Pixel coordinate grounding data:
__________

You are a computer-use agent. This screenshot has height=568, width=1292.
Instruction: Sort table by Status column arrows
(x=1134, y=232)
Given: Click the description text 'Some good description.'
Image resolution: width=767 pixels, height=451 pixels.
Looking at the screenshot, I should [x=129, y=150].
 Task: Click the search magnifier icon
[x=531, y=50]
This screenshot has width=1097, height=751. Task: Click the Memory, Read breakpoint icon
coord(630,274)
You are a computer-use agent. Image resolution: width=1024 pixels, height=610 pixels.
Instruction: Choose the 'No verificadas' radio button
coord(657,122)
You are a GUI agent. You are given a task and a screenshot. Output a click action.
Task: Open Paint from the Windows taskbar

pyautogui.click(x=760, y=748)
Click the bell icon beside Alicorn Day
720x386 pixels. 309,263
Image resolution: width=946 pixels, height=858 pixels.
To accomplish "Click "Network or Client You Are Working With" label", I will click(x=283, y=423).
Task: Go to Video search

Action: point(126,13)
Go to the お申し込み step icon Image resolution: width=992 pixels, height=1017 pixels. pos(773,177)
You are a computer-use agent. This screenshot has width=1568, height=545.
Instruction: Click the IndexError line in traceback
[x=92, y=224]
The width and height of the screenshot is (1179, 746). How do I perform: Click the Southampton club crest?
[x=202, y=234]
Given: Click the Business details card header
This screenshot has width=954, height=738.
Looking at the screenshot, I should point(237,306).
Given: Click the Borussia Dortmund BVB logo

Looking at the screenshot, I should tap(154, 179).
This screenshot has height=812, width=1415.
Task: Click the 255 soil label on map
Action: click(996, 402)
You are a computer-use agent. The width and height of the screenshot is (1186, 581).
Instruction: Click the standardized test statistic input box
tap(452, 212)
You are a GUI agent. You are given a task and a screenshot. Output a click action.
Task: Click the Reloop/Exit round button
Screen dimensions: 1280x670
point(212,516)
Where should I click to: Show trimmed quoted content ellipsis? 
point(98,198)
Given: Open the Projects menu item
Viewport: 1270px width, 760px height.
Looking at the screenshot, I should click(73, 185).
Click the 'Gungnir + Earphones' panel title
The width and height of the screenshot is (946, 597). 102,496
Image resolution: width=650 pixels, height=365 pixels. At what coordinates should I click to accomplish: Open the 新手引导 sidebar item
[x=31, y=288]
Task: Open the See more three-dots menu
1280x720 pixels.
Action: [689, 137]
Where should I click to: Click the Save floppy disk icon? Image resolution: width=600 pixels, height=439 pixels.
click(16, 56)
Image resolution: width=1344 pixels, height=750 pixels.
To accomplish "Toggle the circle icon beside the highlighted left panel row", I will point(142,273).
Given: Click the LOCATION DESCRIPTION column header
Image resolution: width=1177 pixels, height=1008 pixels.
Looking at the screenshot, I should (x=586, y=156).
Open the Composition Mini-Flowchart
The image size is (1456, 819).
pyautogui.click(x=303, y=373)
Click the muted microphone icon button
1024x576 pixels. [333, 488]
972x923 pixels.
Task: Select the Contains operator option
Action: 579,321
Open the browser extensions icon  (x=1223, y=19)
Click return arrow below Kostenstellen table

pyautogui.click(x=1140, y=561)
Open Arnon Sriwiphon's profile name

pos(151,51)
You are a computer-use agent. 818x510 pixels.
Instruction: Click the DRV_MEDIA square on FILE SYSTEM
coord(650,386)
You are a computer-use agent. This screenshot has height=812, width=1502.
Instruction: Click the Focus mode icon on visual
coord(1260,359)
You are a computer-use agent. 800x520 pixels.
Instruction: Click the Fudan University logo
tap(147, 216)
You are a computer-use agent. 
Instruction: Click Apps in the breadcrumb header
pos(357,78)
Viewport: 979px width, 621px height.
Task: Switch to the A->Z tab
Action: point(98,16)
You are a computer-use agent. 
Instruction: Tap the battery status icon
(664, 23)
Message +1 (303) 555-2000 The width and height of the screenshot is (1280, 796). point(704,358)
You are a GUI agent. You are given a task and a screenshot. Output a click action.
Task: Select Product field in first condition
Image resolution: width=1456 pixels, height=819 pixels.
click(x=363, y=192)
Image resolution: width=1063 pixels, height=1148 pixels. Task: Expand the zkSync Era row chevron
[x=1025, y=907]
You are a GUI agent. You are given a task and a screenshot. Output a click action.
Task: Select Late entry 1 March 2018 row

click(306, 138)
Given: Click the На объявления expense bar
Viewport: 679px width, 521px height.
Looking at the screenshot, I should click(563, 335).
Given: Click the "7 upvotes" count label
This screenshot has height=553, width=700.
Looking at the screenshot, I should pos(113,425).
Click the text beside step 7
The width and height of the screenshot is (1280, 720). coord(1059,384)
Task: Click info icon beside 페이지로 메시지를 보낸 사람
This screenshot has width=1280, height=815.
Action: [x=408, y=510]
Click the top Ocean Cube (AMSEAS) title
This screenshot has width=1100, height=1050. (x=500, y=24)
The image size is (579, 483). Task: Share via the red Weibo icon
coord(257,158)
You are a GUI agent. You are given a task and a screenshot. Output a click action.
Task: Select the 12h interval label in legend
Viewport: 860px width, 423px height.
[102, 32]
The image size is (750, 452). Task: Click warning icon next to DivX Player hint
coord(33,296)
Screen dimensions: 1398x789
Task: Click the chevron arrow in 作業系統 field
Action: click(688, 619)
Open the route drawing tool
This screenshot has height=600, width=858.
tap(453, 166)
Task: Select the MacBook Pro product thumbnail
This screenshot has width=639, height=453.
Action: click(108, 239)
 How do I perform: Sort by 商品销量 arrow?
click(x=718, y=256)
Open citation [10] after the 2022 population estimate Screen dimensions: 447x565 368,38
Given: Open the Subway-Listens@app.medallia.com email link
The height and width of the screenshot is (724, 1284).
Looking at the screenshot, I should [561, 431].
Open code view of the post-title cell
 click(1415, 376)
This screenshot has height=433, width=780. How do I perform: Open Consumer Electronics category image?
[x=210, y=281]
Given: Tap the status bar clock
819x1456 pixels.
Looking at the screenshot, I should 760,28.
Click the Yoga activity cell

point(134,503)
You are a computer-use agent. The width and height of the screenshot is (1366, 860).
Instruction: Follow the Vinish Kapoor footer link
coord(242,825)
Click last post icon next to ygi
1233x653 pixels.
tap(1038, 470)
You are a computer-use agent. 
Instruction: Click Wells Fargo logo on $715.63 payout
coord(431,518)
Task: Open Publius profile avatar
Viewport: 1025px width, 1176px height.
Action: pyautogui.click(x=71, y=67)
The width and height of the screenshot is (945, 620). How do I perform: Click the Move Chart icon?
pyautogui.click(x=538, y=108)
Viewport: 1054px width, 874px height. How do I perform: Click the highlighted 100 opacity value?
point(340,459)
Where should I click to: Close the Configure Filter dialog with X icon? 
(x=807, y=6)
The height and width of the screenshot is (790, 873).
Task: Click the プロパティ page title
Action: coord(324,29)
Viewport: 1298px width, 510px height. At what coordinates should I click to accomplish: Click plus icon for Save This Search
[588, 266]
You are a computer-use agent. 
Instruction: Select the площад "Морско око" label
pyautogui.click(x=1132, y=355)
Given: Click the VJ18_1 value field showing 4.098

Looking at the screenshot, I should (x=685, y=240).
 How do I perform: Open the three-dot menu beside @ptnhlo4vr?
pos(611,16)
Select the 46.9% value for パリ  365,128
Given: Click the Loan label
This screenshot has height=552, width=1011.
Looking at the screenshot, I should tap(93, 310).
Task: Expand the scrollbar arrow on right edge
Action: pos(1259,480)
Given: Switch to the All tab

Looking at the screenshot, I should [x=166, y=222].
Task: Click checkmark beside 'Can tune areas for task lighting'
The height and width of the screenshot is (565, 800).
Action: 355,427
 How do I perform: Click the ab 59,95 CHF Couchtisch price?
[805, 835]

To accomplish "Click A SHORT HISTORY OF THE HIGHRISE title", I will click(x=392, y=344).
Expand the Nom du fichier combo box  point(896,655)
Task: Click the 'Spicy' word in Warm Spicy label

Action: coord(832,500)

__________

How to complete this task:
Each line from the one containing "Task: Click checkmark" through the last line of the entries is to be copied exactly, with no other lines added.

Exercise solution:
Task: Click checkmark beside 'Can tune areas for task lighting'
The height and width of the screenshot is (565, 800).
Action: 355,427
 How do I perform: Click the ab 59,95 CHF Couchtisch price?
[805, 835]

To accomplish "Click A SHORT HISTORY OF THE HIGHRISE title", I will click(x=392, y=344).
Expand the Nom du fichier combo box  point(896,655)
Task: Click the 'Spicy' word in Warm Spicy label

Action: coord(832,500)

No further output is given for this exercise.